We consider the fractional unforced Burgers equation in the one-dimensional space-periodic setting:

$\begin{equation} \nonumber\frac{\partial u}{\partial t}+(f(u))_x +ν Λ^{α} u = 0, t ≥ 0,\ \ \ \ {\bf{x}} ∈ {\mathbb{T}}^d = ({\mathbb{R}}/{\mathbb{Z}})^d.\end{equation}$

Here $ f$ is strongly convex and satisfies a growth condition, $ Λ = \sqrt{-Δ}, \ ν$ is small and positive, while $ α ∈ (1,\ 2)$ is a constant in the subcritical range.

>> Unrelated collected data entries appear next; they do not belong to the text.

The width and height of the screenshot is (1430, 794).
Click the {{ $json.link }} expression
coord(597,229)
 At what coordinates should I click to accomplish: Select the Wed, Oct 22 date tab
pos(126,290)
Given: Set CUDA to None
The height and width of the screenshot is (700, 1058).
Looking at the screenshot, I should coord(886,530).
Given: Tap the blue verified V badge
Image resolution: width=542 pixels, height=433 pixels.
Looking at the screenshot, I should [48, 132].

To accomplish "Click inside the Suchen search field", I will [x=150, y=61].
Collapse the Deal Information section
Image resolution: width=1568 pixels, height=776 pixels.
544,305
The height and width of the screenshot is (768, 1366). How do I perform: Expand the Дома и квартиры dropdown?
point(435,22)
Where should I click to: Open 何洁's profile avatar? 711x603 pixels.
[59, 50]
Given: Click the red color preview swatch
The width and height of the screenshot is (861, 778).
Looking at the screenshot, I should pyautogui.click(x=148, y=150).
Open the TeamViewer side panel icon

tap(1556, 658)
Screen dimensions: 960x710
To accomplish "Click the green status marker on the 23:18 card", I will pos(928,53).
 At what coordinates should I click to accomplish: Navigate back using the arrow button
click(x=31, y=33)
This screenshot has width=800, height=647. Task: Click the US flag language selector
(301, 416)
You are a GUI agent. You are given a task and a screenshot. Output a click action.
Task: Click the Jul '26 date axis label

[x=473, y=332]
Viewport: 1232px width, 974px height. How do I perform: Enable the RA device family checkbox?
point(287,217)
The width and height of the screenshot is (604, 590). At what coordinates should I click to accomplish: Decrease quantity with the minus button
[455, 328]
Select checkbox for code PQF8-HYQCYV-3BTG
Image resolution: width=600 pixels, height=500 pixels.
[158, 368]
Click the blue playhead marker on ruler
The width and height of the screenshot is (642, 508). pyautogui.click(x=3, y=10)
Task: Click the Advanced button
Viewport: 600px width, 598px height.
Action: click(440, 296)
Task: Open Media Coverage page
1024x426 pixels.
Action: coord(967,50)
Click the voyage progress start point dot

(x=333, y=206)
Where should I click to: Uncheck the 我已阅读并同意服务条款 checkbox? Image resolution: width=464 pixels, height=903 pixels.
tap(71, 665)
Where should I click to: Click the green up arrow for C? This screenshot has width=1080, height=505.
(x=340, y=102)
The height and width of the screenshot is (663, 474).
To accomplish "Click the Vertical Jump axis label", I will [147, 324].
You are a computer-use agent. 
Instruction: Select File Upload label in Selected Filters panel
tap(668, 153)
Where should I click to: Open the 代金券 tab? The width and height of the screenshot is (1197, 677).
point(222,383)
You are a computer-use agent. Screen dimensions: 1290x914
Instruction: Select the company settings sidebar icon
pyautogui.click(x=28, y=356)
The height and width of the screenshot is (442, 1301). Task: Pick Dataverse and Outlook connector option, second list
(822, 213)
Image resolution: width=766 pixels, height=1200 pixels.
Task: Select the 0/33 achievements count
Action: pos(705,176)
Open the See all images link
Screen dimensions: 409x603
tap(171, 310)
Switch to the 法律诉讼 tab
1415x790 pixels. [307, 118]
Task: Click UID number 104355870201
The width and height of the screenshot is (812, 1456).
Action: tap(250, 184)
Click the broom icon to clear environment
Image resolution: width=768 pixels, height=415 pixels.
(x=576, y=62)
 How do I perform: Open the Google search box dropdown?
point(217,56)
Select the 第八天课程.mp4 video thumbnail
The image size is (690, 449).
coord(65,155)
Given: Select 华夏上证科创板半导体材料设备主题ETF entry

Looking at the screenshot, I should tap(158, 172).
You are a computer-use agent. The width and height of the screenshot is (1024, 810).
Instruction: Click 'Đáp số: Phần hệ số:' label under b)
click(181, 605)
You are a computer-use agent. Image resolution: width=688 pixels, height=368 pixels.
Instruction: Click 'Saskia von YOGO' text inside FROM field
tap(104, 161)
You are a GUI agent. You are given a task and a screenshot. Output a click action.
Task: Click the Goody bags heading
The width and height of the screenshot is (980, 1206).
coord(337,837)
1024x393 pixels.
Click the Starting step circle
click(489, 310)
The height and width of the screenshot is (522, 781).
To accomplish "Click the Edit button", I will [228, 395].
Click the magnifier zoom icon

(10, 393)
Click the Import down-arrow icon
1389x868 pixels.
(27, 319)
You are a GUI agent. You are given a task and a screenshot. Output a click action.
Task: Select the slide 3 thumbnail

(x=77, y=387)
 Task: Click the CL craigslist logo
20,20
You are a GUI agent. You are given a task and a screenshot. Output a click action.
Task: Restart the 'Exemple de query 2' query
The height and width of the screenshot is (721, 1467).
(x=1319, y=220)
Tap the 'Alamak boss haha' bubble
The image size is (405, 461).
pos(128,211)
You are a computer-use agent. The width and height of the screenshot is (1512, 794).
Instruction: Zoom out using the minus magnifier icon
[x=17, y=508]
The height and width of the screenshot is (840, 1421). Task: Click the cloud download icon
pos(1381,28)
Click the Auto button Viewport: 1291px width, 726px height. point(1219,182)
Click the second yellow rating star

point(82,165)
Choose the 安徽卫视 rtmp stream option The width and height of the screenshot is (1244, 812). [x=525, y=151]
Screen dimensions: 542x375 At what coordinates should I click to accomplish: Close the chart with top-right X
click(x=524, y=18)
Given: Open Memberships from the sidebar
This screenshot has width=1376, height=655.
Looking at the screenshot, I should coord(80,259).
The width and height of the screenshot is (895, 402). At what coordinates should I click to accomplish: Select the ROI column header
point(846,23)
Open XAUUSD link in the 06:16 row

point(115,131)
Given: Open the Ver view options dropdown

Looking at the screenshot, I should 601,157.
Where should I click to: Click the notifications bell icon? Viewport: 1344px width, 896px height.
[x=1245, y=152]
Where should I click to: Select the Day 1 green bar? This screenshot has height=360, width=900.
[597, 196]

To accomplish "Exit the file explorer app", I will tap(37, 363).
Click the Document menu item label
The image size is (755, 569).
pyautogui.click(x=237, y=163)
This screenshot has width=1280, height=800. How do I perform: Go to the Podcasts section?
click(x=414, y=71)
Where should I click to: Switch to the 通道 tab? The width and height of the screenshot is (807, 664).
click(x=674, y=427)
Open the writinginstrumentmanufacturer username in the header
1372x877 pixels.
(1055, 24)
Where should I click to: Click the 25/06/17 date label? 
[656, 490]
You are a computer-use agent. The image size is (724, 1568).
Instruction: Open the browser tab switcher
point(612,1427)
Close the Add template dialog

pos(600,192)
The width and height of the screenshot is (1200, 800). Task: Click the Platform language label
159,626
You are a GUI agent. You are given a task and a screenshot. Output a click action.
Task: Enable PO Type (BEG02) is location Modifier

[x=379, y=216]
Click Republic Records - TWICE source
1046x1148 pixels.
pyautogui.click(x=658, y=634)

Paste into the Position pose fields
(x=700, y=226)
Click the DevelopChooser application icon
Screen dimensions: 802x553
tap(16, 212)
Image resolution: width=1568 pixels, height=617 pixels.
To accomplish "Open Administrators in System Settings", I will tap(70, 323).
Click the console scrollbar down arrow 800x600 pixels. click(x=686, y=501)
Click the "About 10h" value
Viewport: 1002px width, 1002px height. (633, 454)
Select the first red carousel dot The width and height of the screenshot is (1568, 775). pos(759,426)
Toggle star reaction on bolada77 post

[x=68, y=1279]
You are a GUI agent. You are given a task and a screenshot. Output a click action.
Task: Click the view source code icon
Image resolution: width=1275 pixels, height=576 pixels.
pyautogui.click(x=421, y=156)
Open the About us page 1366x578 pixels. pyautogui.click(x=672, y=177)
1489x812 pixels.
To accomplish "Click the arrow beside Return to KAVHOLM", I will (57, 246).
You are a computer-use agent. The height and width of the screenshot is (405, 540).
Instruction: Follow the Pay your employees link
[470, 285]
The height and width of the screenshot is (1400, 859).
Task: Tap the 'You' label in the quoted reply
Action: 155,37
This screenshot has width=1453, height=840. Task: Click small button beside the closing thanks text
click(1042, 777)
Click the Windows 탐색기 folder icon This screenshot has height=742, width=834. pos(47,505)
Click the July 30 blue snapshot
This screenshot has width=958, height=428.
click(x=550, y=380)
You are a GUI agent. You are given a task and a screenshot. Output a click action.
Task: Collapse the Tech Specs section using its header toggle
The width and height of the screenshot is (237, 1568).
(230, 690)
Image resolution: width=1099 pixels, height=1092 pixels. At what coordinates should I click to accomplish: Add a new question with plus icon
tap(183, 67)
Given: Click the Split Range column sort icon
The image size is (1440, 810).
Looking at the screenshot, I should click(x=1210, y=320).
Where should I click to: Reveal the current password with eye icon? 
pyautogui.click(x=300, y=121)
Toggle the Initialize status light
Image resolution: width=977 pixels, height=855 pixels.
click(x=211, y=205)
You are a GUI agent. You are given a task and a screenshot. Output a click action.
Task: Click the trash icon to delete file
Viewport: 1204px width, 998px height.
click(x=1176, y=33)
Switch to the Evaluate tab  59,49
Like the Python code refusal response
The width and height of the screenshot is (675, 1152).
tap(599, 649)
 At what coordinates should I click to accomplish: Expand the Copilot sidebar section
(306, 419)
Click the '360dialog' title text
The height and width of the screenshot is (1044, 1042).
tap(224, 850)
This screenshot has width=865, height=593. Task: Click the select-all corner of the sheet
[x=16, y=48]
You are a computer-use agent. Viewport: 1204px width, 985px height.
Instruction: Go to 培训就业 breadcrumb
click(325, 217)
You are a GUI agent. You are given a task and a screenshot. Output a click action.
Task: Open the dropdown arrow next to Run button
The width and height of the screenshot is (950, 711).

For solutions $ u$ of this equation, we generalise the results obtained for the case $ α = 2$ (i.e. when $ -Λ^{α}$ is the Laplacian) in [12]. We obtain sharp estimates for the time-averaged Sobolev norms of $ u$ as a function of $ ν$. These results yield sharp $ν$-independent estimates for natural analogues of quantities characterising the hydrodynamical turbulence, namely the averages of the increments and of the energy spectrum. In the inertial range, these quantities behave as a power of the norm of the relevant parameter, which is respectively the separation $ \ell$ in the physical space and the wavenumber $ \bf{k}$ in the Fourier space.

The form of all estimates is the same as in the case $ α = 2$; the only thing which changes is that $ ν$ is replaced by $ ν^{1/(α-1)}$.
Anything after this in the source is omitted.